:: Data to examine ::
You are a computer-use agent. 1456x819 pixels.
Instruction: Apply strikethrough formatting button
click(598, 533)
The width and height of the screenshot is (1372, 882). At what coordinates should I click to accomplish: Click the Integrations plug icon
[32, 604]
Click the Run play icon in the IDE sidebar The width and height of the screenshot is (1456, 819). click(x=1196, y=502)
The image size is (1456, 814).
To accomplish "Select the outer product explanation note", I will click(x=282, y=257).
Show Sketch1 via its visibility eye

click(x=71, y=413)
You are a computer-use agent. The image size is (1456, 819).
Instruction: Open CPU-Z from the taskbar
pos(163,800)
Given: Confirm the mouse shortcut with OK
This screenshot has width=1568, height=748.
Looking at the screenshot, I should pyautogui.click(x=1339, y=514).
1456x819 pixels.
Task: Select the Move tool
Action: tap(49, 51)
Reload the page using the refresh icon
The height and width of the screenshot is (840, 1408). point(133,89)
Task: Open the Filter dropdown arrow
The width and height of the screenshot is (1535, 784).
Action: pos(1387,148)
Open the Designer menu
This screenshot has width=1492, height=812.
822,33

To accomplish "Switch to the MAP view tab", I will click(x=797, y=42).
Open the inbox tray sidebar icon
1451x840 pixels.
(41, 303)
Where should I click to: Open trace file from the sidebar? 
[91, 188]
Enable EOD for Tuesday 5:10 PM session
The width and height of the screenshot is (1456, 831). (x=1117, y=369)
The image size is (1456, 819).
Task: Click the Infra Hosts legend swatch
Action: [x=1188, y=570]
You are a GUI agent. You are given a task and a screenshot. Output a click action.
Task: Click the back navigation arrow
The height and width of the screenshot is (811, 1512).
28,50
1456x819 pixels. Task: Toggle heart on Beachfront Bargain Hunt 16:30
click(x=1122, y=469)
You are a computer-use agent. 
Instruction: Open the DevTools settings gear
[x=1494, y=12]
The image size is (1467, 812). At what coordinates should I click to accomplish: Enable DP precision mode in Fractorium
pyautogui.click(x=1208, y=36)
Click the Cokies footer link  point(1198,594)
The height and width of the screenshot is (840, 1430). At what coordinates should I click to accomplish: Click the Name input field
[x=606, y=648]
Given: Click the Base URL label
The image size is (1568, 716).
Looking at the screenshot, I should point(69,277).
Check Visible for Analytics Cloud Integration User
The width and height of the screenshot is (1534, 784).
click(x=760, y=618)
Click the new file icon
:::
■ Instructions to follow: In the records above, find each line with the string "computer" and list it.

■ Result below:
You are a computer-use agent. 1456x819 pixels.
You are a computer-use agent. The image size is (1456, 819).
You are a computer-use agent. 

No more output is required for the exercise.